In a separate comment on discussions with the International Fund for Agricultural Development (IFAD), the Finance Adviser acknowledged IFAD’s significant contribution to the development of Bangladesh’s agricultural, fisheries, and livestock sectors. He added, “Without their support, we wouldn’t have been able to feed our 17 crore people. We have urged them to increase funding for these sectors.”

DCs instructed to list taxable earners in rural areas

Deputy Commissioners have been instructed to compile a list of businessmen, doctors, lawyers, and other government and private sector employees in districts, upazilas, and rural areas who are earning taxable incomes but not paying taxes, Finance Adviser Salehuddin Ahmed said at the Deputy Commissioners (DC) Conference.
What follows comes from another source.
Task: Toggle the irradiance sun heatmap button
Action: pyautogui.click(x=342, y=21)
The Adviser said, “Many people in rural areas are earning significant incomes, but they are not paying taxes. We aim to increase revenue by enhancing tax collection, and the NBR will now take the initiative in this matter. The DCs will provide a list.”

He further mentioned that doctors and lawyers in the country often conduct transactions in cash, which makes it difficult to bring them under the tax net. For example, the fees that doctors charge are not issued with receipts.
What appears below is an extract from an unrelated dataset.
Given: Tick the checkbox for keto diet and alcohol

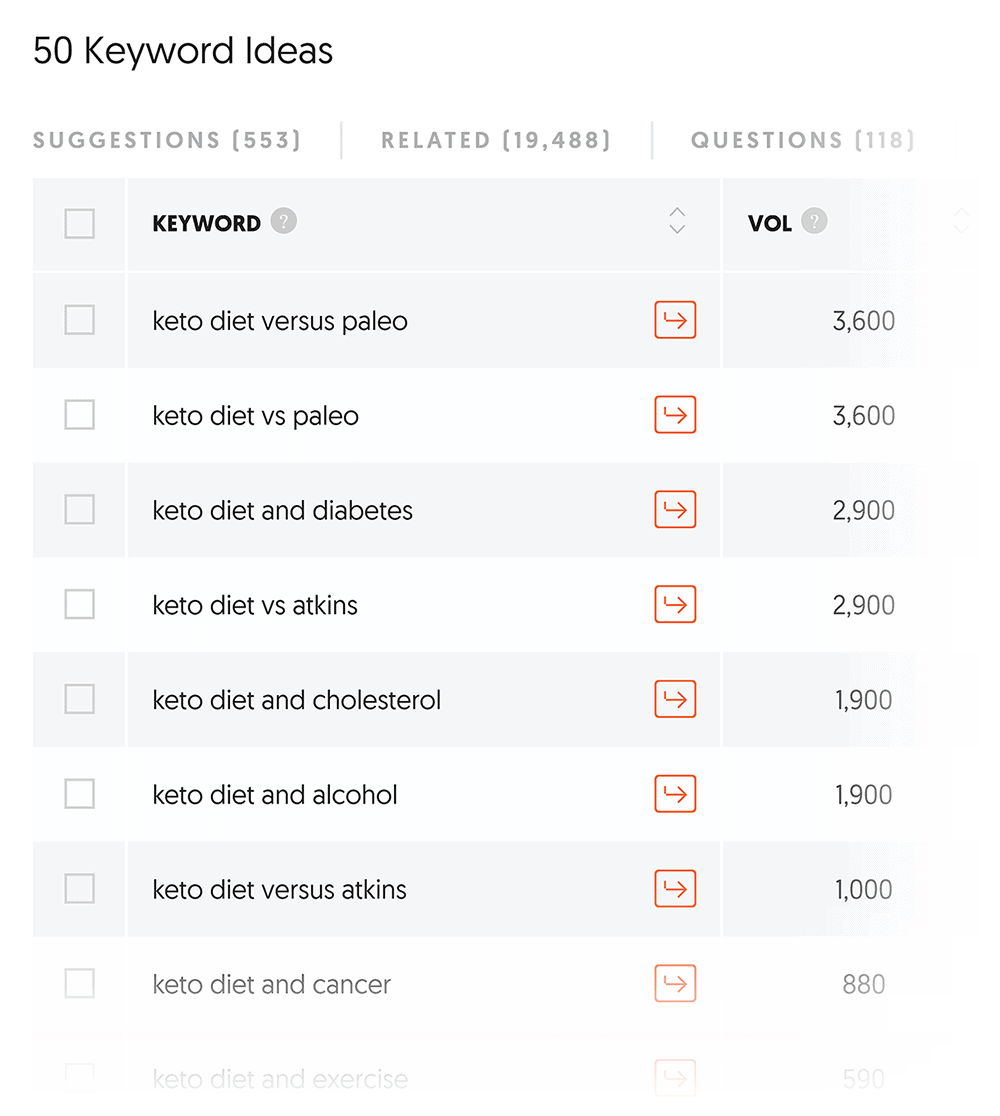Looking at the screenshot, I should click(x=80, y=795).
“If these fees were paid digitally, there would be a record. In foreign countries, everything is recorded.”

He added, “The attendants working with doctors, who collect the fees, should be provided with receipts for fee transactions. A similar system should be implemented for lawyers and other professionals as well.”

Salehuddin Ahmed said, “We can expand the tax net in remote areas to increase revenue. In short, instead of forcibly increasing the tax amount, we will focus on expanding the tax net. We have 50 to 60 million industrial establishments, but only about five million pay taxes.”

The Adviser also mentioned that the DCs have been instructed to focus on increasing employment in remote areas, stating, “We need to create more job opportunities in rural areas, which is easier to achieve. In China, rural industries are deeply connected, and products made in a remote Chinese village can even be found in America’s Walmart.”

“However, products from Bangladesh’s rural areas fail to reach markets due to a lack of communication. Without proper communication, balanced development will not be possible.”

He added, “The DCs discussed the need for improved communication in remote areas and better transportation for students. They also mentioned that small entrepreneurs in the SME sector struggle to access loans, and we will address this issue.”

The Adviser further stated, “We have discussed increasing communication between the government and the Deputy Commissioners.”